Buekenhoudt m’interpella.
— D’où vient cette clé, Monsieur Tonnon ?
Je soupirai.
— Je n’en sais rien. Il y a plusieurs appartements dans cet immeuble, c’est peut-être l’un de mes voisins qui l’a dissimulée à cet endroit, en cas de perte.
Hormis le juge, ils opinèrent tous trois du bonnet.
J’avais une vague idée de ce que l’on pouvait faire de cette clé.
J’étais prêt à parier vingt ans de ma vie qu’elle ouvrait l’appartement de Nolwenn Blackwell.
JEUDI 25 AOÛT 2011
12
LE PROCÈS
La salle d’audience était comble.
Avec sa hauteur de plafond et ses colonnes en marbre, elle ressemblait à n’importe quelle salle d’audience.
À la table des juges, en surplomb de deux bons mètres par rapport à la position que j’occupais, Witmeur présidait, le regard hautain, l’épaule accusatrice. Buekenhoudt et Grignard étaient assis de part et d’autre. Tous trois portaient des robes noires et étaient coiffés d’épaisses perruques à rouleaux.

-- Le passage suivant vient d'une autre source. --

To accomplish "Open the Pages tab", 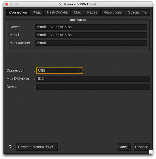I will point(92,12).
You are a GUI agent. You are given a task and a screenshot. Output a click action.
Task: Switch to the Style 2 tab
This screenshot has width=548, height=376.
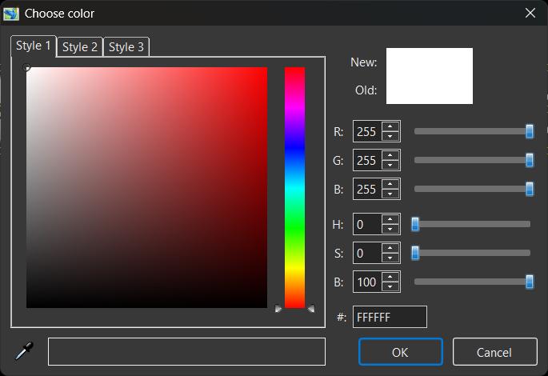click(80, 47)
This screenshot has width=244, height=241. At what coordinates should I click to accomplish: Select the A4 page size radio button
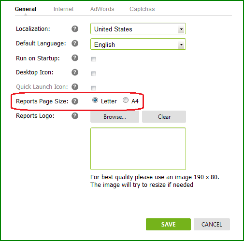click(126, 100)
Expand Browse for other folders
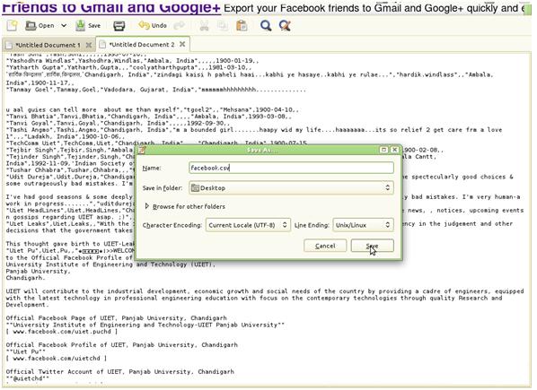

J’étais à la barre, vêtu d’un seul caleçon.
Witmeur se leva et prit un ton solennel.
Sa voix résonna curieusement dans l’hémicycle.
— Résumons. Vous tentez de séduire la victime, celle-ci se défend, vous la tuez puis vous la violez. Vous rentrez chez vous à pied, vous faites disparaître la clé, puis vous appelez un taxi et vous retournez chez la victime pour vous changer.
Il confondait tout.
Je levai une main.
— Objection, Votre Honneur.
Il posa les mains sur la table, se pencha dans ma direction et se mit à hurler.
— Ta gueule, Tonnon, c’est moi qui cause !
Je me réveillai d’un coup, le cœur battant, le corps trempé de sueur.
Il était 4 h 10. Il faisait nuit noire.
Dans moins de deux heures, le soleil se lèverait et ils viendraient sonner à ma porte.
J’ouvrirais.
Witmeur et Grignard seraient là, frais et dispos.
Ils m’annonceraient que la clé qu’ils avaient trouvée dans mon jardin ouvrait l’appartement de Nolwenn Blackwell. Je prendrais l’air surpris. Ils me demanderaient des explications. Comme je n’en aurais pas, ils me présenteraient le mandat d’arrêt et me passeraient les menottes.
Dans la journée, ils recevraient les résultats des analyses ADN et établiraient le mobile du meurtre.
Crime passionnel.
Ils me placeraient en détention préventive à Forest ou à Nivelles. Au mieux, il me resterait mon téléphone portable et l’heure de visite quotidienne pour tenter de prouver mon innocence, mais plus personne n’y croirait.